DTS Application Library  0.2.3
Application library containing referenced objects and interfaces to common libraries
 All Data Structures Files Functions Variables Typedefs Enumerations Enumerator Groups Pages
Hashed Bucket Lists

Introduction

The only method of creating the concept of a list is via an array these are not ideal and have the folowing downsides.

  • The size of the array needs to be known ahead of time or it needs to be big enough and can be resized at a processing / memmory expense.
  • Inserting a value at a position involves resizing as above then moving all of the existing items over one at a time.
  • Removing elements from an array is either done in reverse to inserting or the item is NULL'd and left.
  • Requires locking the whole array in multithreaded applications not only a record/records.

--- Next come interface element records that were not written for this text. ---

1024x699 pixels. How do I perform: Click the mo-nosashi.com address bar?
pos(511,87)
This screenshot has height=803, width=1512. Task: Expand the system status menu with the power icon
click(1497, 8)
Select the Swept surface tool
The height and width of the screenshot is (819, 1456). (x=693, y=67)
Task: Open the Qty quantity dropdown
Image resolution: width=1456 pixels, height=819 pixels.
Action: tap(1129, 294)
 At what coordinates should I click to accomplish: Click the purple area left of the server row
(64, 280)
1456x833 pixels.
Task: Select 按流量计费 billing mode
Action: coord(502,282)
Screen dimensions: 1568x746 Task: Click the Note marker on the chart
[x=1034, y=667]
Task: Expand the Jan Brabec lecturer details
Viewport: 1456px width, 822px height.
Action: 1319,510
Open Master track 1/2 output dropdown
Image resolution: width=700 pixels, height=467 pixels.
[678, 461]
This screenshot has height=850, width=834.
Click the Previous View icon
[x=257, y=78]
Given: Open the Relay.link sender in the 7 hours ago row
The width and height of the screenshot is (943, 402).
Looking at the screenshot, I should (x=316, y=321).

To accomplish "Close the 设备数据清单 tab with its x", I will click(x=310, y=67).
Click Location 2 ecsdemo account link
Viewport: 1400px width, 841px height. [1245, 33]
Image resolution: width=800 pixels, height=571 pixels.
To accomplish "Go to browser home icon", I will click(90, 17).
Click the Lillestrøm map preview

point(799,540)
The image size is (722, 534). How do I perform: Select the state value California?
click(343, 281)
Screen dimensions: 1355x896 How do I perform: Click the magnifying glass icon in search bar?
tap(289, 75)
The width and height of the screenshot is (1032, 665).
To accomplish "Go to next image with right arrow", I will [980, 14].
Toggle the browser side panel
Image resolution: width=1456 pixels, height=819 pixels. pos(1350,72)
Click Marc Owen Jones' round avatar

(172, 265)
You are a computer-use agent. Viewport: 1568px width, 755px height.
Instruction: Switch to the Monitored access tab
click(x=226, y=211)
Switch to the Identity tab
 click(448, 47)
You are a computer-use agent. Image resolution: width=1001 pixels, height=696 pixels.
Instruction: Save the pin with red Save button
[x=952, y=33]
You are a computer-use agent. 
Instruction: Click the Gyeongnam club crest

Arrays have the following upsides

  • Elements can be accessed randomly if there position is known this is not so simple as the index is linear and can change on insertion/deletion.
  • As the elements are adjacent in memory accessing them sequntially is faster than non seqential access.

The concept of the linked list was introduced to circumvent these downsides in its simplest form a structure will have a pointer of its data type called next initially this is null to add a element to the list you set the last element in the lists next pointer to the element adding while its next element is set to NULL

struct test {
    const char *name;
    struct test *next;
};


struct test a, b, c, *i;

a.name = "a";
a.next = NULL;

b.name = "b";
b.next = NULL;

c.name = "c";
c.next = NULL;

/*lets link em*/

a.next = &b;
b.next = &c;

for(i = &a; i; i=i->next) {
    .....
}

This shows the basic linked list and is effectivly equivilent as to interating through an array except for the loss of speed not been adjacent.

Double linked lists will have a prev pointer too that will allow traversal in any direction.

Looking at structure blist_obj you can see the next/prev pointers in addition to a hash and data pointer that points to the data so any item can be linked without the item itself requireing next/prev pointers this is the storage of all bucket lists.

The reason they are bucket lists is that they have elements of both arrays and linked lists the bucket list is infact a array of linked lists see the bucket_list structure.

The list is a array of 2^bucketbits these are the buckets so for 8192 elements using 6 bits will create 64 buckets if filled equally there will be 128 elements in each. this will allow better access to the chunk you want access too and allows for quicker more efficent traversal than traversing all 8192 elements.

Allocating the elements to a bucket is where the hash comes in each element will via some unique immutable "key" be hashed see jenhash() this hash will be masked with the bucket bits to determine the bucket to be placed in they are then inserted basesd on there hash, this allows the algorythim to search forward or backward theortically only ever having to traverse 64 elements of 8192.

Using this hybrid approach gives us a good compromise and benifits of either method.

The big disadvantage is that the data needs to have some immutable element to be able to search with and does not afford the same random access that arrays do but far better than standard linked lists. In both these cases with most data having some unique key and machines been faster with faster memory they acceptable.

Usage of hashed bucket lists

Hashed bucket lists are easy to use they are created with a call to create_bucketlist() you will need a hash function to generate the hash if you want to use search by key function you need to accept both the data and the key and return the hash.

int32_t hash(const void *data, int key) {
    int ret = 0;

    /*cast the data to the correct structure*/
    struct form_item *fi = data;
    /*Return the data as the key if we searching key=1 or the name otherwise*/
    const char *hashkey = (key) ? (const char*)data : fi->name;

    ret = jenhash(hashkey, strlen(hashkey), 0);

    return(ret);
}

Thats that folks use addtobucket() to add a item to the list, remove_bucket_item() to remove reference and bucket_list_cnt() to get number of elements in the list.

Searching the list can be done via iteration or by key using bucketlist_callback() and bucket_list_find_key() respectivly.

Too implement your own interator use init_bucket_loop() next_bucket_loop() and remove_bucket_loop().